SUVs: The Aspiration Driver
While bikes and scooters provide the numbers, electric Sports Utility Vehicles (SUVs) are driving aspiration and profitability. In the first half of 2026, sales of electric passenger vehicles, overwhelmingly dominated by SUVs, grew by a massive 79% compared to the previous year. Models from automakers like Tata Motors and Mahindra are proving that EVs can be desirable, feature-packed, and capable. These vehicles play a crucial role by attracting new demographics to the EV fold, pushing the boundaries of battery technology and range, and generating the higher margins needed to fund further research and development. The growing popularity of electric SUVs shows a market that is maturing beyond just basic transport and embracing EVs as a mainstream, even premium, choice.
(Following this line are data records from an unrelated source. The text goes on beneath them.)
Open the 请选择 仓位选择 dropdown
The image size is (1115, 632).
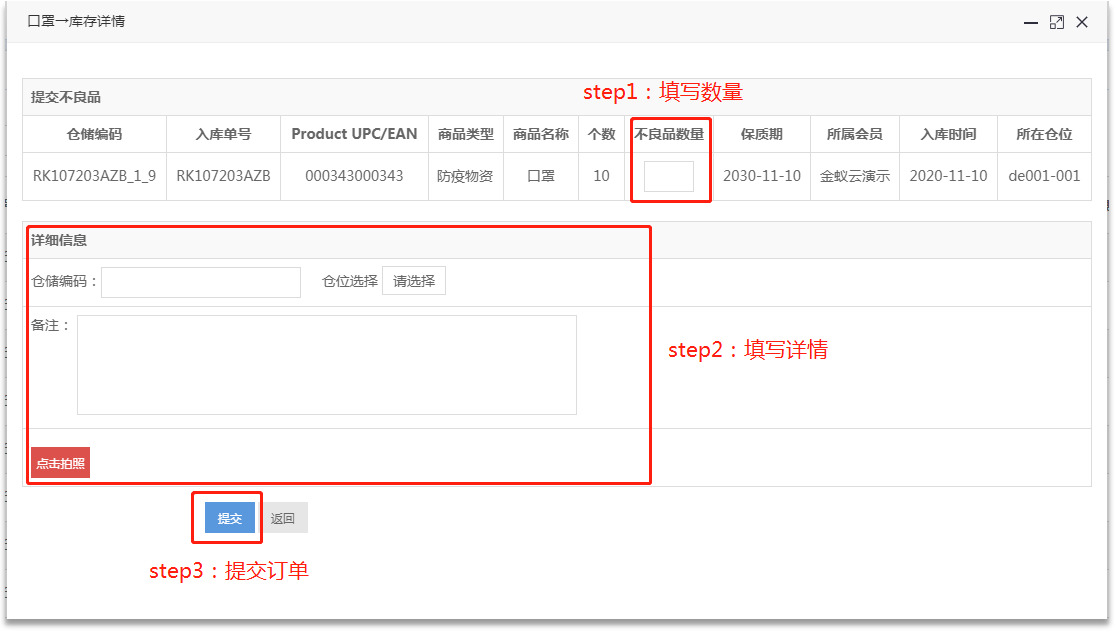pyautogui.click(x=414, y=281)
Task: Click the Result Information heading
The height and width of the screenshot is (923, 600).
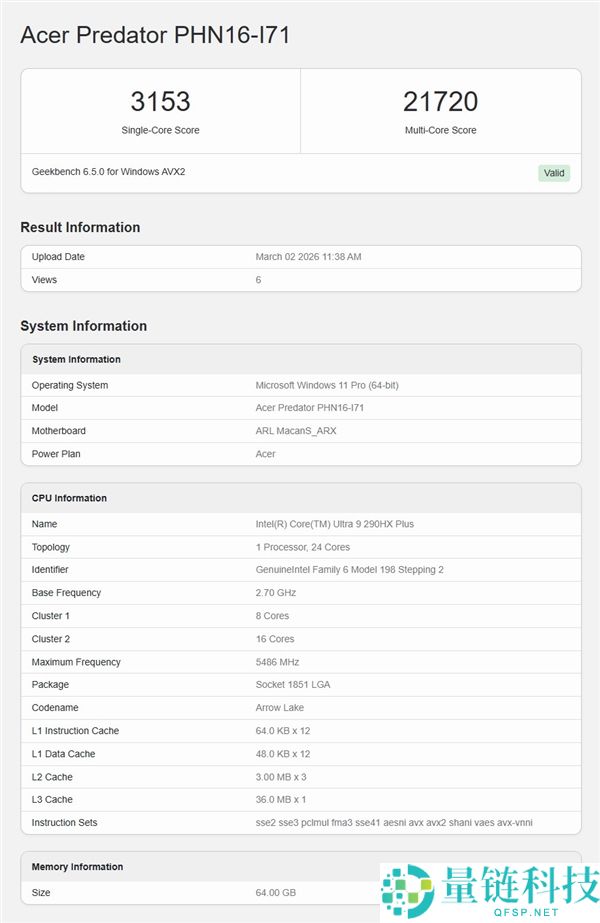Action: tap(80, 227)
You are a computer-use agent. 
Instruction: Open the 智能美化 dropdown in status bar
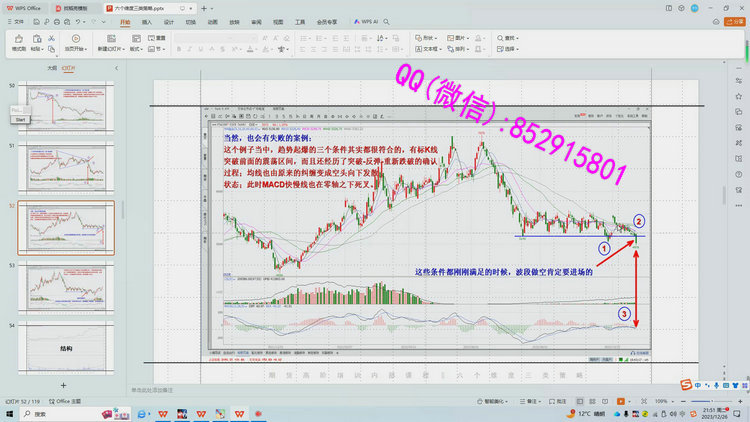pyautogui.click(x=493, y=402)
The 'Make in India' Imperative
The long-term success of India's EV journey depends on building a self-reliant manufacturing ecosystem. The government's PLI schemes for automobiles and Advanced Chemistry Cells (ACC) are central to this, providing significant financial incentives to companies that manufacture EVs and their most critical component—batteries—domestically. The goal is to create a robust local supply chain, reduce dependency on imports for key parts like battery cells and motors, and generate millions of jobs. However, this remains a significant challenge. India is still heavily reliant on other countries for raw materials like lithium and for core components, exposing the industry to global supply chain vulnerabilities. Establishing a competitive manufacturing base for everything from battery packs to power electronics is the final, and perhaps most difficult, piece of the puzzle.
Hurdles on the Road Ahead
Despite the impressive growth, the path forward is not without its obstacles. The most significant hurdle remains the charging infrastructure. While the network is expanding, it is still seen as inadequate, particularly outside major urban centres, which creates 'range anxiety' for potential buyers. Consumers also face issues with the reliability of charging stations and a fragmented landscape of payment apps. Furthermore, the high upfront cost of electric vehicles, especially four-wheelers, remains a barrier for many, even with government subsidies. For the transition to become truly mainstream, the industry and government must work together to make charging as seamless as refuelling and continue to bring down vehicle costs.